(Kısa görev A):
Aşağıdaki ifadelerin kaynak metinle uyuşup uyuşmadığını belirleyiniz. Her biri için "evet" ya da "hayır" yazıp kararı veren sözcükleri metinden aynen alıntılayınız.
(i) Binali Yıldırım, Galataport ihalesine 2010'da çıkılabileceğini açıkladı.
(ii) Ofer kardeşler ihaleye yeniden girmek istemediklerini duyurdu.
(iii) Şener, Başbakan yardımcısıyken ihaleye onay verdi.
(Kısa görev B): Kaynak metinde "Ulaştırma Bakanı Binali" ile başlayıp "ihale iptal olmuştu." ile biten bölümü, bu son ifade de dâhil olmak üzere olduğu gibi aktarınız.
(Kısa görev C):
Aşağıdaki soruları kaynak metne göre yanıtlayınız.
(i) Royal Caribbean konsorsiyumunun lideri kimdir?
(ii) Danıştay ihale hakkında ne yapmıştı?
(iii) Şener AKP'den ayrıldıktan sonra hangi partiyi kurdu?

(Kaynak metin):
# # # #

Galataport ihalesi yeniden hükümetin gündeminde.
Ulaştırma Bakanı Binali Yıldırım, ‘Galataport
ihalesine, 2010’da çıkabilir’ açıklamasını yaptı. Açıklamanın ardından
hükümete yeniden yeşil ışık yakan Royal Caribbean konsorsiyumun lideri
İsrailli işadamı Eyal ve Sami Ofer kardeşler ise ihaleye yeniden girmek
istediklerini duyurdu.
İhaleye açıldığı ilk günlerde tartışmalara yol
açmış ve meslek odalarının büyük tepkisi sonucu Danıştay
tarafından yürütmesi iptal edilmişti. Ofer, daha önce
Galataport ihalesini kazanmış ancak mahkeme kararı ile ihale iptal olmuştu.
Türkiye Partisi Genel Başkanı Abdüllatif Şener, Galataport’a
karşı çıkan isimlerin başında yer alıyor. Şener daha önce ihalenin onaylanması
için Yüksek Planlama Kurulu’na (YPK) geldiğinde, Başbakan
yardımcısı olarak ihaleye onay vermemişti. Şener AKP’den ayrıldı ve Türkiye
Partisi’ni kurdu. İhale sürecinin sağlıklı bir süreç olmadığını söyleyen
Şener’in ihaleyle ilgili eleştirileri ise devam ediyor.

# # # #

(Veri kesiti):
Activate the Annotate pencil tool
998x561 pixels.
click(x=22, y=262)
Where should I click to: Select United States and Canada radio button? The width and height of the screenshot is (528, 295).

# # # #

(Çözüm A):
(i) Evet: "‘Galataport ihalesine, 2010’da çıkabilir’ açıklamasını yaptı"
(ii) Hayır: "ihaleye yeniden girmek istediklerini duyurdu"
(iii) Hayır: "Başbakan yardımcısı olarak ihaleye onay vermemişti"

(Çözüm B):
Ulaştırma Bakanı Binali Yıldırım, ‘Galataport
ihalesine, 2010’da çıkabilir’ açıklamasını yaptı. Açıklamanın ardından
hükümete yeniden yeşil ışık yakan Royal Caribbean konsorsiyumun lideri
İsrailli işadamı Eyal ve Sami Ofer kardeşler ise ihaleye yeniden girmek
istediklerini duyurdu.
İhaleye açıldığı ilk günlerde tartışmalara yol
açmış ve meslek odalarının büyük tepkisi sonucu Danıştay
tarafından yürütmesi iptal edilmişti. Ofer, daha önce
Galataport ihalesini kazanmış ancak mahkeme kararı ile ihale iptal olmuştu.

(Çözüm C):
(i) İsrailli işadamı Eyal ve Sami Ofer kardeşler.
(ii) İhalenin yürütmesini iptal etmişti.
(iii) Türkiye Partisi'ni.